A coalition government formed early last year is seen by many Zimbabweans as the last hope for a country that has long teetered on the edge of open conflict. In February 2009, the opposition Movement for Democratic Change (MDC) party agreed to form a fragile unity government with the Zimbabwe African National Union -- Patriotic Front (Zanu-PF), the party of long-time autocrat, President Robert Mugabe.
The two parties' power-sharing deal, brokered by the Southern African Development Corporation, was meant to head off potential widespread violence following disputed presidential and parliamentary elections in March 2008. The election, in which Mugabe finished second and Zanu-PF lost control of parliament, led to a violent crackdown, with Mugabe and his supporters essentially suspending the democratic process in order to retain power.

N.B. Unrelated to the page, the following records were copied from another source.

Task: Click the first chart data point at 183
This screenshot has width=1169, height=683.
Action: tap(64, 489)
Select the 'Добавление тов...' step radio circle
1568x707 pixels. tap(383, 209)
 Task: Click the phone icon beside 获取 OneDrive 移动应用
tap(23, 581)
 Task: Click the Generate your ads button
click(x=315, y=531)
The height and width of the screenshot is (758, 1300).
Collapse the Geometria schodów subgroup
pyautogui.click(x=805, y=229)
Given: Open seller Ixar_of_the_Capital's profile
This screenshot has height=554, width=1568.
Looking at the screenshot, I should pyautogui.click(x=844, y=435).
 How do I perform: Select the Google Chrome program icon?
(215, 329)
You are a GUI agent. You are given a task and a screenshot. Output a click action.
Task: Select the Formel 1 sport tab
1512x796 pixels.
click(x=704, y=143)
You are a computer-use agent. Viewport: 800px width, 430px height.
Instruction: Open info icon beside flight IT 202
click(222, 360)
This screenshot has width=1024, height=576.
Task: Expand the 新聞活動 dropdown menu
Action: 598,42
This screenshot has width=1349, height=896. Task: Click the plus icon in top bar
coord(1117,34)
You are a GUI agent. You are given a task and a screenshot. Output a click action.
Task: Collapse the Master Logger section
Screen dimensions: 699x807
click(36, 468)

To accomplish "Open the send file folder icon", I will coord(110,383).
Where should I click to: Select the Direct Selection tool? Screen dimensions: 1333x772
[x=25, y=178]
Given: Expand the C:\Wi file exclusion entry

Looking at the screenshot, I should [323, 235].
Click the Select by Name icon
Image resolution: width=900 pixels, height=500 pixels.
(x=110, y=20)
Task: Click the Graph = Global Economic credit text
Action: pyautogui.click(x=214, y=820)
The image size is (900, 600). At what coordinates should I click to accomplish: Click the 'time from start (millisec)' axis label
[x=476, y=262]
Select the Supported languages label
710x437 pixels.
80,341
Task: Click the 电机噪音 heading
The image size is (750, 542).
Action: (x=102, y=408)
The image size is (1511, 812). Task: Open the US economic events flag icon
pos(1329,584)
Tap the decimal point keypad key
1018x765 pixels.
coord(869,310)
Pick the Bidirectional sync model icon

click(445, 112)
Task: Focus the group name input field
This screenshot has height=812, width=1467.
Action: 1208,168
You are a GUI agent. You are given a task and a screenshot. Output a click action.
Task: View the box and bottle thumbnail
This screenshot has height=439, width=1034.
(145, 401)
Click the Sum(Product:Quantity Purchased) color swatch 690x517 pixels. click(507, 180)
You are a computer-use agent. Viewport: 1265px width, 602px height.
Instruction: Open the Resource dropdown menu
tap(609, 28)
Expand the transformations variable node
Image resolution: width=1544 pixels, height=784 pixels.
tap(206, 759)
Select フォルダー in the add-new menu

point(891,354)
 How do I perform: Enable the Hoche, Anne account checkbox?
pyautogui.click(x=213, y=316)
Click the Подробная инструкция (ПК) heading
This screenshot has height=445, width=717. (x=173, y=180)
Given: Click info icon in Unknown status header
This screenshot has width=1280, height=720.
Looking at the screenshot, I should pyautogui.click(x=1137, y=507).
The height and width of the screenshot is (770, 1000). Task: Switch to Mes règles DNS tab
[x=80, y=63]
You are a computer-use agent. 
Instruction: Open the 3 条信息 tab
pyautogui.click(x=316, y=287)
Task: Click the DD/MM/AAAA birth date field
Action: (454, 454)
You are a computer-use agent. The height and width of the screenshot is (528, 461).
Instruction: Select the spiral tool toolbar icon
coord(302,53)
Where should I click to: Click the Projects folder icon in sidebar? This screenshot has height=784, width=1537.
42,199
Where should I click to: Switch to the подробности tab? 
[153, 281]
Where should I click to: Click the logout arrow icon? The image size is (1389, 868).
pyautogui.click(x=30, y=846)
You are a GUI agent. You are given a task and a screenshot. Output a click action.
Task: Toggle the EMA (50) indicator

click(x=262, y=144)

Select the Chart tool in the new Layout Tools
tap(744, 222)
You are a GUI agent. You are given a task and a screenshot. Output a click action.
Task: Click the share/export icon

Zimbabweans' desire for change was fueled by years of disastrous governance resulting in some of the worst conditions found in Africa, outside of an active war zone. "The annual inflation rate is over 165,000 percent, the world's highest," International Crisis Group, a Brussels-based think-tank, reported around the time of the 2008 election. "Unemployment is over 85 percent, poverty over 90 percent, and foreign reserves almost depleted. Over 4 million people are in desperate need of food. HIV/AIDS and malnutrition kill thousands every month."